Ce sont les conclusions tirées par une partie des experts dans le cadre du projet « Miroir du Gouvernement : participation du public dans l’élaboration des lois », mis en place par le Centre macédonien de coopération internationale et le Réseau pour le développement de la société civile dans les Balkans, dont les sièges se trouvent à Skopje. Ces experts ont analysé, dans la période de mars à octobre 2012, 157 propositions de loi publiées dans le Registre électronique national de réglementation et sur les sites web des ministères. Presque deux tiers de toutes ces lois ont été directement annoncées une fois adoptées par le Gouvernement. Ce qui veut dire que le public n’a pas pu intervenir pour les modifier. De plus, seulement 6 commentaires ont été déposés par le public concerné portant sur certaines de ces lois.
 
Mirjana Najčevska, expert en droit auprès de l’Institut de recherches sociologiques et politiques de Skopje, constate : « Les citoyens ne peuvent aucunement influencer les décisions et les politiques adoptées.
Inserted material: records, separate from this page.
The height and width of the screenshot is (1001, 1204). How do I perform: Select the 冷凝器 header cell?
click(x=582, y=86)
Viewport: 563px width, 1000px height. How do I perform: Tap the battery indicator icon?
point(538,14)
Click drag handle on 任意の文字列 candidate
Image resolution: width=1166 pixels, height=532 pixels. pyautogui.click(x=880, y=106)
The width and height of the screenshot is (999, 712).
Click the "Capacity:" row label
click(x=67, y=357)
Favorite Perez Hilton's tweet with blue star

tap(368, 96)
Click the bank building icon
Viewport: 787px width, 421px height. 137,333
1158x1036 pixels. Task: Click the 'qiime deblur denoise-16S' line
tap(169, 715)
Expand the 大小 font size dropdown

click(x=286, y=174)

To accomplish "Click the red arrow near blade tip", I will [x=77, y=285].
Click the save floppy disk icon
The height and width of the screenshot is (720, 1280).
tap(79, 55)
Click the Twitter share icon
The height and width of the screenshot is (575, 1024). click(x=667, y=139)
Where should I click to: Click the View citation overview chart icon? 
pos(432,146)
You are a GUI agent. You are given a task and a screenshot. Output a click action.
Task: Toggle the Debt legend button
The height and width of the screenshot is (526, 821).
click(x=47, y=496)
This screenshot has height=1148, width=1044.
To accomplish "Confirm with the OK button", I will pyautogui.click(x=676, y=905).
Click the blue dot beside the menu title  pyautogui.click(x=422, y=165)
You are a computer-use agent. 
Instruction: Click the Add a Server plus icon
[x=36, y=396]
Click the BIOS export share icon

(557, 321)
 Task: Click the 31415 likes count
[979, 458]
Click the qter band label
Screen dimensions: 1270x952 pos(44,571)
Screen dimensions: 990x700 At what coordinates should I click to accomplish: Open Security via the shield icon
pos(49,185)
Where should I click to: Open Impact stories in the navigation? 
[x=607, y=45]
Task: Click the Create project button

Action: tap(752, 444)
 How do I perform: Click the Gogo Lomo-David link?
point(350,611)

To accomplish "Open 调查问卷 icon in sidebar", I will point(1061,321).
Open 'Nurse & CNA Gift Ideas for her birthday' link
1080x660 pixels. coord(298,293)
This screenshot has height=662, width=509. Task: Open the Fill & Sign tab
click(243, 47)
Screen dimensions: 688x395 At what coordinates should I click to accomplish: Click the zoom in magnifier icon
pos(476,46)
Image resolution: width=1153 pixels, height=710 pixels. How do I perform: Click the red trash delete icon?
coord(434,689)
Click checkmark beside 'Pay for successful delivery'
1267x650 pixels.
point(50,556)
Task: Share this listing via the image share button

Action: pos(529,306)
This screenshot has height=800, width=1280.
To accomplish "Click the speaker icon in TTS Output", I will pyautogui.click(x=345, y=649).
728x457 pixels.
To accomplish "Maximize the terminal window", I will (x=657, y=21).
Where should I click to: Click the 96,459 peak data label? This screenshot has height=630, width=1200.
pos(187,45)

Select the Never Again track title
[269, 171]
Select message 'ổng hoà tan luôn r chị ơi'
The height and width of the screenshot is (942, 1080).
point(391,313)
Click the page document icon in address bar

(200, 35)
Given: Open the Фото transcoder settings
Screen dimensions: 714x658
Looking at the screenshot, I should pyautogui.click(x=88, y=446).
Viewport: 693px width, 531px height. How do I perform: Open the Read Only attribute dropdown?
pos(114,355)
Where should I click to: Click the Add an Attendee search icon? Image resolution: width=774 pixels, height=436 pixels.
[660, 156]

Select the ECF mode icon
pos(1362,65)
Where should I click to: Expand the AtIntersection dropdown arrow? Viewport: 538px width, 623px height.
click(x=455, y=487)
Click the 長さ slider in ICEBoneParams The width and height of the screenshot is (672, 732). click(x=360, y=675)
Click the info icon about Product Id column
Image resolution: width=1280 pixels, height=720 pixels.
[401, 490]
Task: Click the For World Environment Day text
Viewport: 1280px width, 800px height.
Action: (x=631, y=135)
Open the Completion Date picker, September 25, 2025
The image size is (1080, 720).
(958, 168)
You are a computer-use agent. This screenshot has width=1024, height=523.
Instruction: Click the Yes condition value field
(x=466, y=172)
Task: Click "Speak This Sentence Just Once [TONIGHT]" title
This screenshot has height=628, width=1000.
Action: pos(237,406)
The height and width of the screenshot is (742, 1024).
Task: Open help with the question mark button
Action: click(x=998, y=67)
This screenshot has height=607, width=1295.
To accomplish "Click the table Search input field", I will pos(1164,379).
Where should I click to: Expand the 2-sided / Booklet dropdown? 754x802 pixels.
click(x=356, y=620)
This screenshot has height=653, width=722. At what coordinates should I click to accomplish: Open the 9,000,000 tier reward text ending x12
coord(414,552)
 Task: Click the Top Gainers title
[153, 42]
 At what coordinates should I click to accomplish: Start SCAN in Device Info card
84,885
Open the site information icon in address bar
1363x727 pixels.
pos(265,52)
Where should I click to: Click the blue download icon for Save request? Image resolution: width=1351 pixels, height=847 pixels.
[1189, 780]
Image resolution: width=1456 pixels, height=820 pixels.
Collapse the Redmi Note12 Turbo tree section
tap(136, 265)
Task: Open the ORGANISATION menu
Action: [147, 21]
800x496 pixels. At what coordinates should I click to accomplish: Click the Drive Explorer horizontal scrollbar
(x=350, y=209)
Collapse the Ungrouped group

Il n’existe aucun mécanisme ni procédure qui laisserait la porte entrouverte à l’engagement civil. L’Assemblée et le gouvernement ne participent pas non plus à la prise de décisions. En effet, ce n’est qu’un cercle étroit de politiciens qui prend des décisions qui sont ensuite adoptées formellement. »
 
Les citoyens – « clients » du parti de l’opposition et du parti au pouvoir
Ilija Acevski de l’Institut national de sociologie ajoute : « Dans une société politisée, les partis politiques assument le rôle principal et créent tout. Par conséquence, le citoyen n’existe pas ou il est pressé au maximum comme s’il n’existait pas. Comme la situation se politise et le totalitarisme prend racine, les initiatives civiles, les droits et les libertés des citoyens diminuent de plus en plus. Les citoyens sont transformés en « clients » soit par le parti de l’opposition soit par celui au pouvoir mais le plus souvent par les institutions. Donc, c’est l’État qui imagine et impose des solutions tandis que les citoyens les acceptent et les mettent en place. Les citoyens n’ont pas de droits et de libertés, l’espace tellement réduit ne leur permet pas d’initier quoi que ce soit. »
 
Ibrahim Mehmeti, analyste politique indépendant de Skopje, confirme : « Quant à l’engagement civil, surtout par rapport à la création de politiques et de lois et à d’autres questions plus systématiques concernant le pays entier, on constate une véritable inertie. Cet engagement est un peu plus visible au niveau local mais toujours loin de ce qu’il devrait être dans un pays démocratique où les citoyens feraient partie de la prise de décisions et de la création de politiques, et ne seraient pas que des « spectateurs » ». 
 
La proposition de l’initiative civile « AMAN », cherchant à modifier la loi sur la question énergétique et à diminuer le prix de l’électricité, a été récemment rejetée par l’Assemblée malgré que 13.000 citoyens aient signé la pétition. On entend désormais parler d’une nouvelle pétition visant à rassembler 150.000 signatures.
 
 
Les structures au pouvoir ne possèdent pas assez de capacités démocratiques
Les initiatives civiles, pourquoi apparaissent-elles ? Sont-elles acceptées ?
 
« On accepte les initiatives qui ne s’opposent pas à la politique générale du parti au pouvoir. Si celui-ci ne possède pas de grande capacité démocratique, il ne pourra jamais ni dépasser ses valeurs et ses attitudes politisées et étroites, ni accepter tout ce qui ne correspondra pas à ses politiques et idéologies. Cela explique le petit nombre d’initiatives civiles qui sont très souvent en opposition avec les attitudes promues par les structures au pouvoir en général, peu importe s’il s’agit de la gauche ou de la droite », estime Mehmeti.
 
« Les initiatives civiles doivent jouer le rôle de contrôleur, d’une digue contre l’autocratie des autorités. Même si elles sont à leurs débuts, de telles initiatives existent et peuvent se développer considérablement. La question n’est pas de savoir si des initiatives existent mais s’il y a une structure démocratique de l’autre côté prête à réagir à ces initiatives et à faire des changements. Les citoyens peuvent tout faire aujourd’hui, même sortir nombreux dans la rue mais cela ne changerait rien », souligne Najčevska.
 
Cependant, le nombre d’organisations civiles est en hausse : jusqu’à 2010, 11.457 organisations ont été enregistrées, dont la plupart étaient des associations de citoyens et des fondations. A ce jour, 3.732 se sont enregistrées de nouveau.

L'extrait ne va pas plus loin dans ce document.